College of Electronics and Information Engineering, Tongji University, Shanghai 200092, China.
Sensors (Basel). 2022 Aug 10;22(16):5980. doi: 10.3390/s22165980.
Despite the rapid development of pedestrian detection algorithms, the balance between detection accuracy and efficiency is still far from being achieved due to edge GPUs (low computing power) limiting the parameters of the model. To address this issue, we propose the YOLOv4-TP-Tiny based on the YOLOv4 model, which mainly includes two modules, two-dimensional attention (TA) and pedestrian-based feature extraction (PFM). First, we integrate the TA mechanism into the backbone network, which increases the attention of the network to the visible area of pedestrians and improves the accuracy of pedestrian detection. Then, the PFM is used to replace the original spatial pyramid pooling (SPP) structure in the YOLOv4 to obtain the YOLOv4-TP algorithm, which can adapt to different sizes of people to obtain higher detection accuracy. To maintain detection speed, we replaced the normal convolution with a ghost network with a TA mechanism, resulting in more feature maps with fewer parameters. We constructed a one-way multi-scale feature fusion structure to replace the down-sampling process, thereby reducing network parameters to obtain the YOLOv4-TP-Tiny model. The experimental results show that the YOLOv4-TP-tiny has 58.3% AP and 31 FPS in the winder person pedestrian dataset. With the same hardware conditions and dataset, the AP of the YOLOv4-tiny is 55.9%, and the FPS is 29.
尽管行人检测算法发展迅速,但由于边缘 GPU(计算能力低)限制了模型的参数,检测精度和效率之间的平衡仍远未实现。

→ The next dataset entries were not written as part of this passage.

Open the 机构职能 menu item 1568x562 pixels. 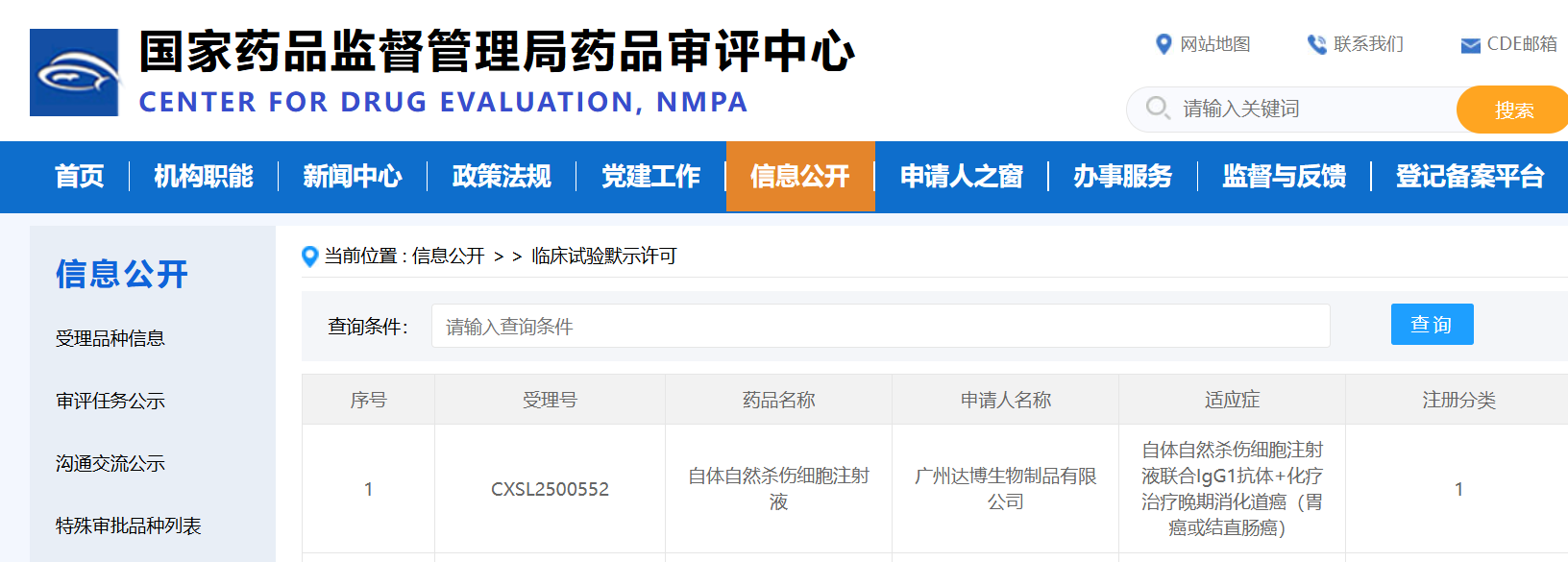click(204, 177)
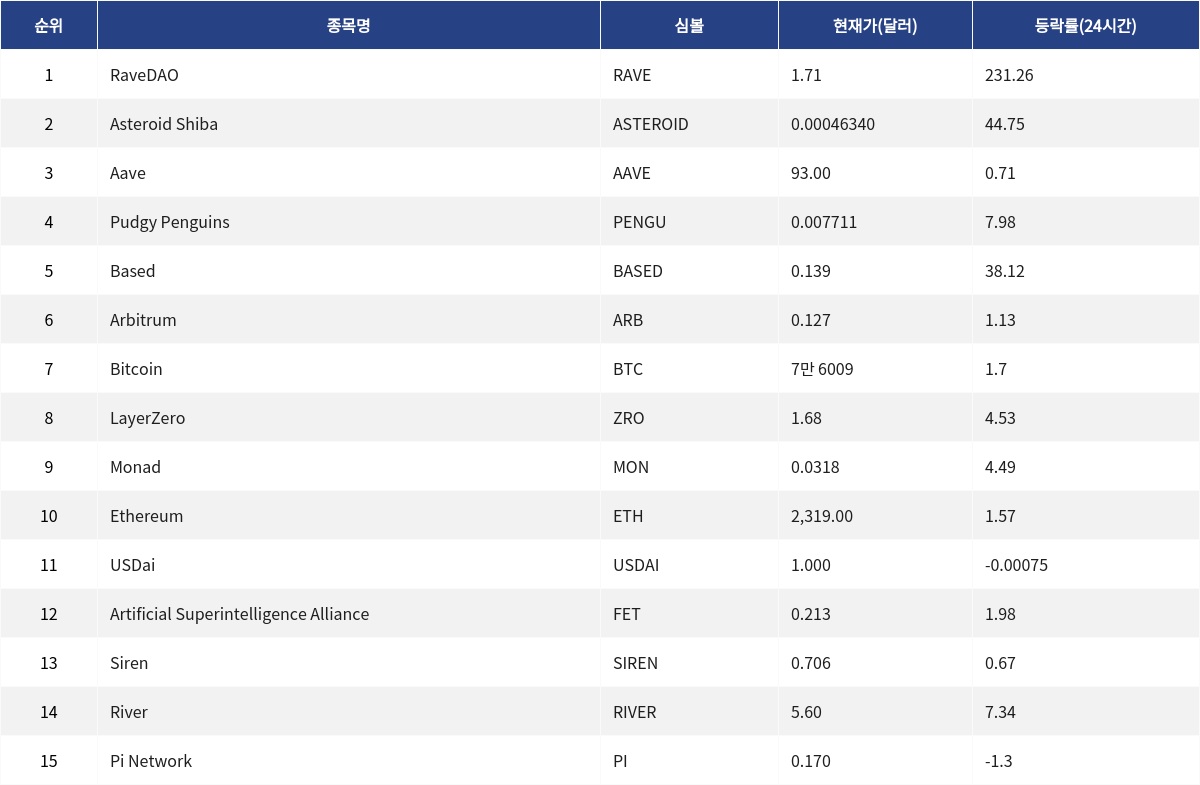Click River price 5.60
This screenshot has height=785, width=1200.
point(806,712)
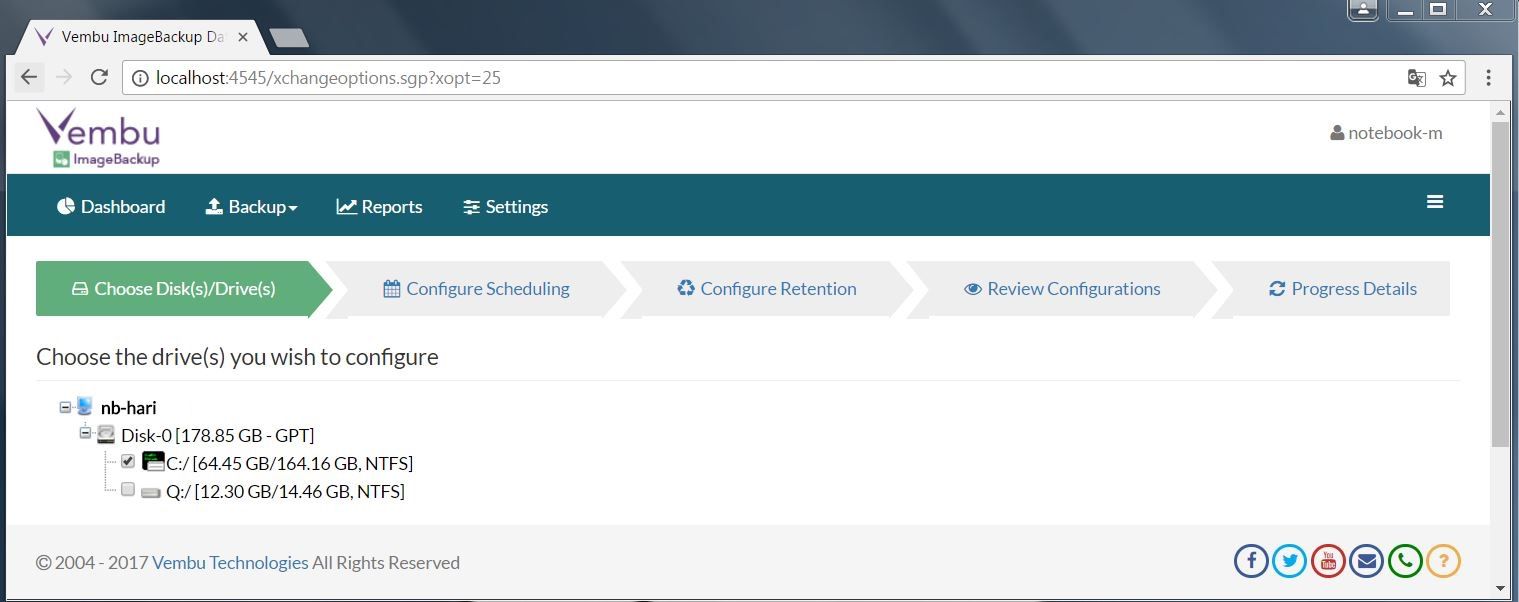1519x602 pixels.
Task: Check the Q:/ drive checkbox
Action: point(127,489)
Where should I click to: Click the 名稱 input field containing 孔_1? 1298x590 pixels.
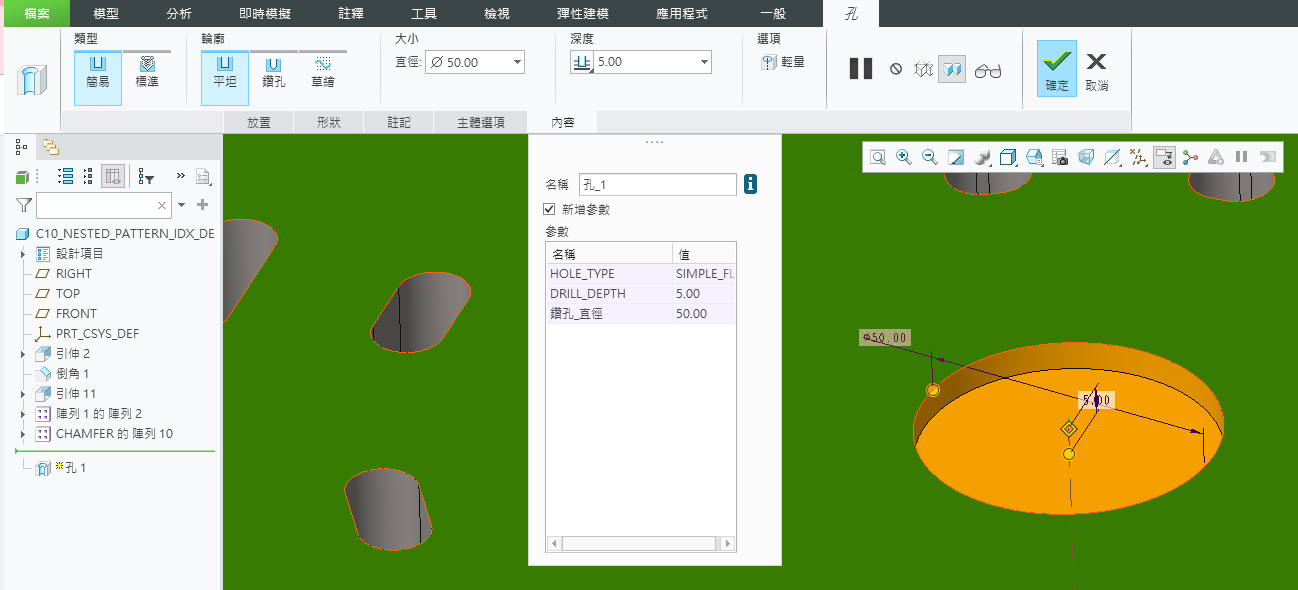click(657, 184)
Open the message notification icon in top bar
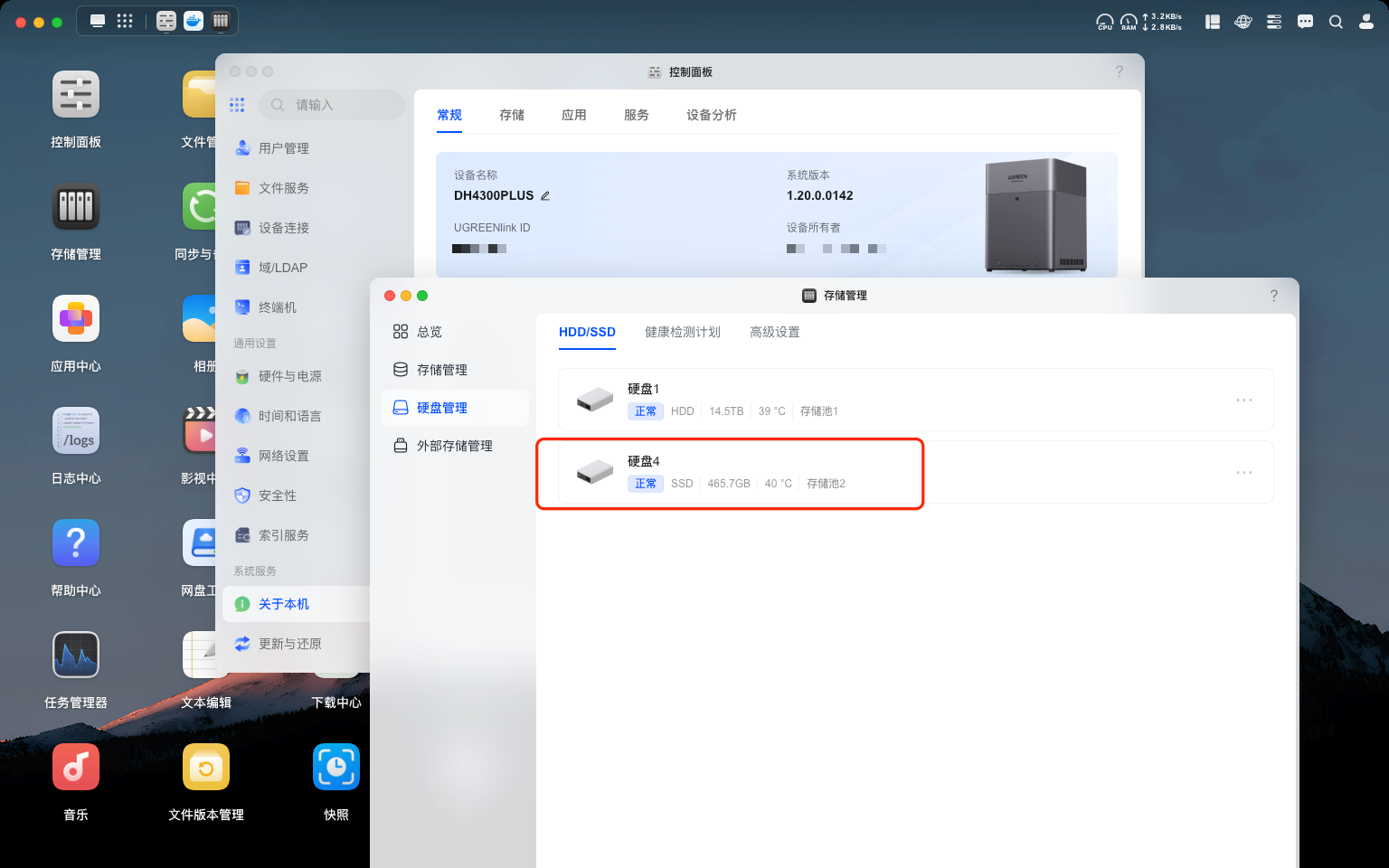 point(1305,22)
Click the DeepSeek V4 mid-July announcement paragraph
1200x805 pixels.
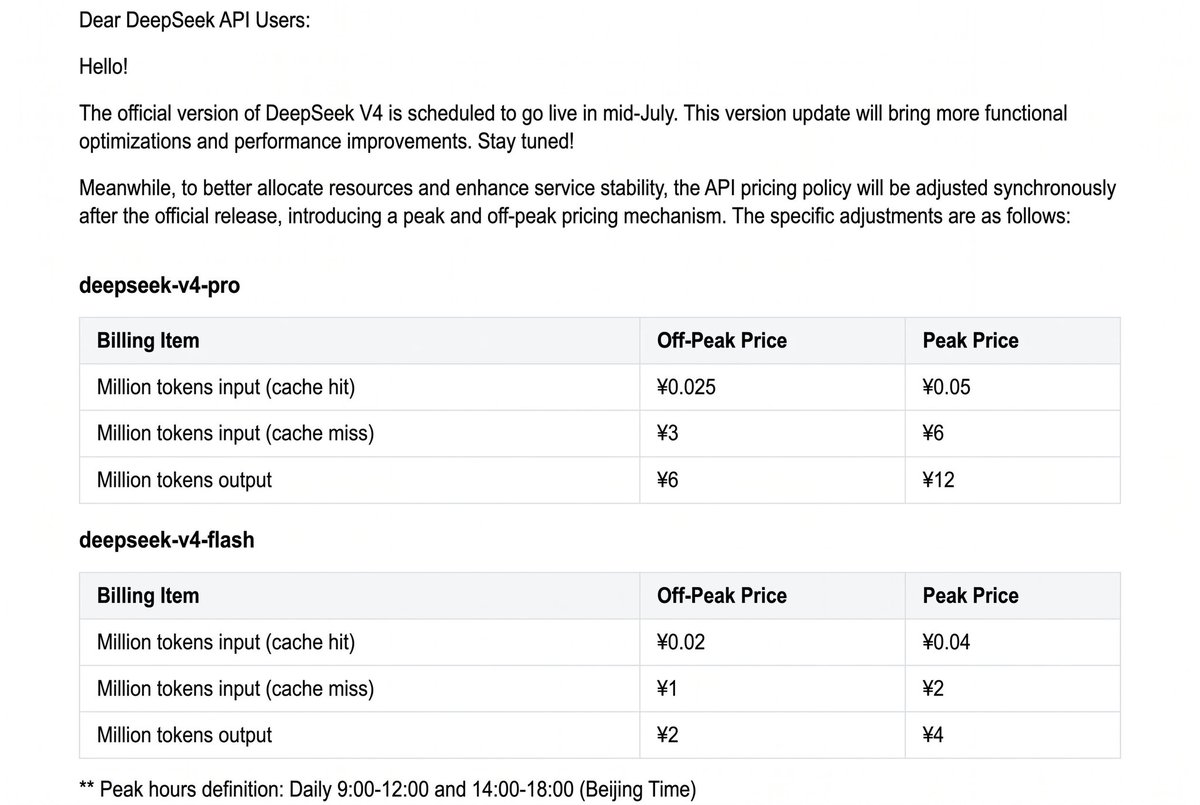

针对这个问题,我们提出了基于 YOLOv4 模型的 YOLOv4-TP-Tiny,主要包括两个模块,二维注意力(TA)和基于行人的特征提取(PFM)。首先,我们将 TA 机制集成到骨干网络中,这增加了网络对行人可见区域的注意力,提高了行人检测的准确性。然后,使用 PFM 替换 YOLOv4 中的原始空间金字塔池化(SPP)结构,得到 YOLOv4-TP 算法,该算法可以适应不同大小的人,以获得更高的检测精度。为了保持检测速度,我们用具有 TA 机制的幽灵网络替换了正常卷积,从而用更少的参数获得了更多的特征图。我们构建了一个单向多尺度特征融合结构来替换下采样过程,从而减少网络参数,得到 YOLOv4-TP-Tiny 模型。实验结果表明,在 winder person 行人数据集上,YOLOv4-TP-tiny 的 AP 为 58.3%,FPS 为 31。在相同的硬件条件和数据集下,YOLOv4-tiny 的 AP 为 55.9%,FPS 为 29。